Stored data:
········
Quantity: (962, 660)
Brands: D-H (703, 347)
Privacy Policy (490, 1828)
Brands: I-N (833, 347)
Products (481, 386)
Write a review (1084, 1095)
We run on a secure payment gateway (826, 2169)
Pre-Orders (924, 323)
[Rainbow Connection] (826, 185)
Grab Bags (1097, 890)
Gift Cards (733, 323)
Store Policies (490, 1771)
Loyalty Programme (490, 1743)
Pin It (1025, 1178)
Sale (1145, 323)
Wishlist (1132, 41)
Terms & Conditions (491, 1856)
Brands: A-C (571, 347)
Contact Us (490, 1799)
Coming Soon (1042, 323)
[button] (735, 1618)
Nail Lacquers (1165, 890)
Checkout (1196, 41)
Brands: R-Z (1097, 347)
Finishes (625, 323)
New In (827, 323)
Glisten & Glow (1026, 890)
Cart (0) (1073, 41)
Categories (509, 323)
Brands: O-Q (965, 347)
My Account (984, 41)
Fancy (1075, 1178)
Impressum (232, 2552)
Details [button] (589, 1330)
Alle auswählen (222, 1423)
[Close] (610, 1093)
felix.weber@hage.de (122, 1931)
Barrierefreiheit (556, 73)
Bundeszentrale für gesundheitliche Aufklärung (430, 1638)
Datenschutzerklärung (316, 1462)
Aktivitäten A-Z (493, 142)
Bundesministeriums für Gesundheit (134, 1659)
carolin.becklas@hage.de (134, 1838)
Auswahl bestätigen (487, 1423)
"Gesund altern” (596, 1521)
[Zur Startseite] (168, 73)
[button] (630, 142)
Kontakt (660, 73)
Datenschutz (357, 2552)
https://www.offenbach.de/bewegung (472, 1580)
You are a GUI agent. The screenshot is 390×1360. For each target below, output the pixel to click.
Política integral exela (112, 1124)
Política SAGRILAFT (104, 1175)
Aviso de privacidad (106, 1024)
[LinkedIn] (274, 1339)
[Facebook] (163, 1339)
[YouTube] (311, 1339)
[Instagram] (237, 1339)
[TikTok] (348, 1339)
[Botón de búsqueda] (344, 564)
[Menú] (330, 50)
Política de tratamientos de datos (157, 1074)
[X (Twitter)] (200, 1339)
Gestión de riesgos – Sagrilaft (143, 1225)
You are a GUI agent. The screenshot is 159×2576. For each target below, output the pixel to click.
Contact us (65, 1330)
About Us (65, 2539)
········
### [EXERCISE INSTRUCTIONS]
Reproduce the records exactly as they appear.

### [REPLY TO THE TASK]
Quantity: (962, 660)
Brands: D-H (703, 347)
Privacy Policy (490, 1828)
Brands: I-N (833, 347)
Products (481, 386)
Write a review (1084, 1095)
We run on a secure payment gateway (826, 2169)
Pre-Orders (924, 323)
[Rainbow Connection] (826, 185)
Grab Bags (1097, 890)
Gift Cards (733, 323)
Store Policies (490, 1771)
Loyalty Programme (490, 1743)
Pin It (1025, 1178)
Sale (1145, 323)
Wishlist (1132, 41)
Terms & Conditions (491, 1856)
Brands: A-C (571, 347)
Contact Us (490, 1799)
Coming Soon (1042, 323)
[button] (735, 1618)
Nail Lacquers (1165, 890)
Checkout (1196, 41)
Brands: R-Z (1097, 347)
Finishes (625, 323)
New In (827, 323)
Glisten & Glow (1026, 890)
Cart (0) (1073, 41)
Categories (509, 323)
Brands: O-Q (965, 347)
My Account (984, 41)
Fancy (1075, 1178)
Impressum (232, 2552)
Details [button] (589, 1330)
Alle auswählen (222, 1423)
[Close] (610, 1093)
felix.weber@hage.de (122, 1931)
Barrierefreiheit (556, 73)
Bundeszentrale für gesundheitliche Aufklärung (430, 1638)
Datenschutzerklärung (316, 1462)
Aktivitäten A-Z (493, 142)
Bundesministeriums für Gesundheit (134, 1659)
carolin.becklas@hage.de (134, 1838)
Auswahl bestätigen (487, 1423)
"Gesund altern” (596, 1521)
[Zur Startseite] (168, 73)
[button] (630, 142)
Kontakt (660, 73)
Datenschutz (357, 2552)
https://www.offenbach.de/bewegung (472, 1580)
You are a GUI agent. The screenshot is 390×1360. For each target below, output the pixel to click.
Política integral exela (112, 1124)
Política SAGRILAFT (104, 1175)
Aviso de privacidad (106, 1024)
[LinkedIn] (274, 1339)
[Facebook] (163, 1339)
[YouTube] (311, 1339)
[Instagram] (237, 1339)
[TikTok] (348, 1339)
[Botón de búsqueda] (344, 564)
[Menú] (330, 50)
Política de tratamientos de datos (157, 1074)
[X (Twitter)] (200, 1339)
Gestión de riesgos – Sagrilaft (143, 1225)
You are a GUI agent. The screenshot is 159×2576. For each target below, output the pixel to click.
Contact us (65, 1330)
About Us (65, 2539)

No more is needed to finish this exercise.